Letters

Lavscam 2.0

March 14, 2019   ·   0 Comments

SHORT EDITORIAL

Last week, the LavScam scandal gripping Ottawa’s political crowd went from bad to worse for Prime Minister Justin Trudeau who had a chance to give a fulsome apology for the crisis in his Liberal government, but didn’t.

Instead, he admitted to an “erosion of trust,” and then threw his best friend and former principal secretary, Gerald Butts, for not informing him earlier that one of his marquee cabinet ministers was totally ticked off.

But there was no “I’m sorry.”

Jody Wilson-Raybould, the first Indigenous woman to ever hold the title of both justice minister and attorney general, had packed up her downgraded position as Minister of Veteran Affairs and left cabinet the moment Trudeau tried to tell everyone that all was well.

Not soon after, another powerful woman in his cabinet, Jane Philpott, left as Treasury Board President because she no longer had confidence that the scandal surrounding a plea deal with Quebec’s SNC-Lavalin would ever reach a successful conclusion without more wheels coming off.
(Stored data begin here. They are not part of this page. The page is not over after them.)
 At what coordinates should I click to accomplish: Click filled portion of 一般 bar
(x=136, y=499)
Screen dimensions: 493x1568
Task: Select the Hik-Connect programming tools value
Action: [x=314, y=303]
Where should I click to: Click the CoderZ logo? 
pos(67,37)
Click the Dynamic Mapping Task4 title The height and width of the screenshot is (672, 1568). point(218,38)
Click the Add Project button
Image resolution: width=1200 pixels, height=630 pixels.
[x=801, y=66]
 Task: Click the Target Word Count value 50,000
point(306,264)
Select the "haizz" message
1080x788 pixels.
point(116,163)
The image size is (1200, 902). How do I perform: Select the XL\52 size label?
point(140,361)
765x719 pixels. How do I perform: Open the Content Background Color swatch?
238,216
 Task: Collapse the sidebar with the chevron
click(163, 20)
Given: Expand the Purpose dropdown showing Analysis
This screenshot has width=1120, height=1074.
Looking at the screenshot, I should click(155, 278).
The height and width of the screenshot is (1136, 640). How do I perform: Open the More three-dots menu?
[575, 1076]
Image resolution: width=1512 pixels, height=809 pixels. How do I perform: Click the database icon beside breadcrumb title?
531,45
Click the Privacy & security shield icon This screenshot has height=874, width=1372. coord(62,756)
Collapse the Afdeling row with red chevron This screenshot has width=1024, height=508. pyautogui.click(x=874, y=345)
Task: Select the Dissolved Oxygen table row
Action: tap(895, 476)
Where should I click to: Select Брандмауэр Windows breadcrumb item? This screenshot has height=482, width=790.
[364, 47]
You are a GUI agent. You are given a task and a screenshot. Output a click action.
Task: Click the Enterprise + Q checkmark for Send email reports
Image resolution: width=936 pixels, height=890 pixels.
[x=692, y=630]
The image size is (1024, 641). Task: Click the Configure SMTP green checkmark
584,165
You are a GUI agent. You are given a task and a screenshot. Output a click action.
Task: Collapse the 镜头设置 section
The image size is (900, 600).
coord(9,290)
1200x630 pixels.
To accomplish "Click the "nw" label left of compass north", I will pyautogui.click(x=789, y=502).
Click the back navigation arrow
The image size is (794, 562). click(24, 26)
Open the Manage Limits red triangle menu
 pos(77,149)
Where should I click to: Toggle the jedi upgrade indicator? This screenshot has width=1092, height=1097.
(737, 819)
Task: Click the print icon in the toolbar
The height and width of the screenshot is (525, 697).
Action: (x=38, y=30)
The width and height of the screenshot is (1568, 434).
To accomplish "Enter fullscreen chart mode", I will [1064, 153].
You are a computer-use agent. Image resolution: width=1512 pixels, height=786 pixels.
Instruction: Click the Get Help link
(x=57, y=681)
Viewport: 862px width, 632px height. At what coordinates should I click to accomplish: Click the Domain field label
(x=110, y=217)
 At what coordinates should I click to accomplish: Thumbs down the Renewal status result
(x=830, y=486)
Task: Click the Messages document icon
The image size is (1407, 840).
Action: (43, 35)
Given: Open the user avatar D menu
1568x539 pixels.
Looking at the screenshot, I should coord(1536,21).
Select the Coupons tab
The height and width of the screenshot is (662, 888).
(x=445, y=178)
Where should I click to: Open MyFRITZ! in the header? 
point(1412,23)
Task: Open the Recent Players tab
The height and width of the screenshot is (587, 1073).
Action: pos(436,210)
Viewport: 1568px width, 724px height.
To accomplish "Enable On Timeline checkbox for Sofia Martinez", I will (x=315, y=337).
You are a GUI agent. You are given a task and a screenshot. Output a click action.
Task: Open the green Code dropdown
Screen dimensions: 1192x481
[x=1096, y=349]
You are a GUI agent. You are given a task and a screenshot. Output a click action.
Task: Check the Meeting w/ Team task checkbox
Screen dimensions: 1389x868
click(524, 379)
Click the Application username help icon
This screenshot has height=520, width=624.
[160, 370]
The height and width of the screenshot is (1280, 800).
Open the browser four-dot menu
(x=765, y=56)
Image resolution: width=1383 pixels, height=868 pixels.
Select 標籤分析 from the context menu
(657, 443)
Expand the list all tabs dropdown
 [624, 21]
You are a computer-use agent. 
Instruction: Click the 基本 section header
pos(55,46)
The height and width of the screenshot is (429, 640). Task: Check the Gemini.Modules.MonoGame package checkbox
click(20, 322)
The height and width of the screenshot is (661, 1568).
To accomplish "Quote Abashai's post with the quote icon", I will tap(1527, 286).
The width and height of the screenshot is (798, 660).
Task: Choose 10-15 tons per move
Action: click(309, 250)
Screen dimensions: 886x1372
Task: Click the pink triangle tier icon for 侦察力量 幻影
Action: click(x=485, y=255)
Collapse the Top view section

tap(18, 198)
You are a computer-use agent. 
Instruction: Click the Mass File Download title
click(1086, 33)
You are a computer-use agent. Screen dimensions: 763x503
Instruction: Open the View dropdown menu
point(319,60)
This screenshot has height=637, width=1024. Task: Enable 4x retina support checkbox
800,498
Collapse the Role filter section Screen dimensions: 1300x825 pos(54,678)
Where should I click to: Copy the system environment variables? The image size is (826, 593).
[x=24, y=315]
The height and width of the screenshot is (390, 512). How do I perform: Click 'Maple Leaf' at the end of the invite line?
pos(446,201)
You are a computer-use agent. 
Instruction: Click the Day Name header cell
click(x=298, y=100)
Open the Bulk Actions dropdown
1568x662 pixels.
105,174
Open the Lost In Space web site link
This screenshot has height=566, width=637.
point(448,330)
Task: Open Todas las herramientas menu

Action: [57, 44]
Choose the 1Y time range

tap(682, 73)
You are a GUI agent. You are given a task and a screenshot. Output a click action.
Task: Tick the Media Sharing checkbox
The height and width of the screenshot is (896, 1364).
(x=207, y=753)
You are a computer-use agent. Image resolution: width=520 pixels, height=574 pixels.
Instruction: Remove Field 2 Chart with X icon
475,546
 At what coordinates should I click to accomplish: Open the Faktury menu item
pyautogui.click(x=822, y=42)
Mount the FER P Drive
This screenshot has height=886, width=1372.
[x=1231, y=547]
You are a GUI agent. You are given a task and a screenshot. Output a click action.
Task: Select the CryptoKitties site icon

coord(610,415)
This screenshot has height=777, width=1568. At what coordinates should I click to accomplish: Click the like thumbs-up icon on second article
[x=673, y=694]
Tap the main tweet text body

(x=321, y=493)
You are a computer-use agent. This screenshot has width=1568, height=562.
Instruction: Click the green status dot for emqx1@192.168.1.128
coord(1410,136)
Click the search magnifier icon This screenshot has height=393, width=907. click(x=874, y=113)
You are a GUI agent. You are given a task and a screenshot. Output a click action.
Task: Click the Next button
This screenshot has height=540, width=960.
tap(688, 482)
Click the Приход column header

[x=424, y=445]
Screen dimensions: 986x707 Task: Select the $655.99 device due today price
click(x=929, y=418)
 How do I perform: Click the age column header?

Before heading off to Iqaluit to formerly apologize to the Inuit for the shabby treatment they got when the tuberculosis epidemic gripped their community for three decades beginning in the 1940, Trudeau called a press conference where he would speak for the first time about LavScam, despite the crisis being more than three weeks old.

A week is a lifetime in politics; three weeks an eternity.

Political insiders put out word that Trudeau was going to accept some blame so that the scandal would move on.

But there was no contrition and no apology.

There was only buck-passing. He hung Gerald Butts out to dry, and said nothing that would appease Jody Wilson-Raybould or Jane Philpott.

What he did, instead, was acknowledge, without directly saying it, that Wilson-Raybould was the one who told the real truth when she testified before the justice committee.

In other words, Trudeau blew it.

Worse, he doesn’t know he did. He couldn’t get past his arrogance and his unwillingness to admit to doing wrong.

Canadians, however, got to know him a little better.

The wise ones will not have liked what they saw.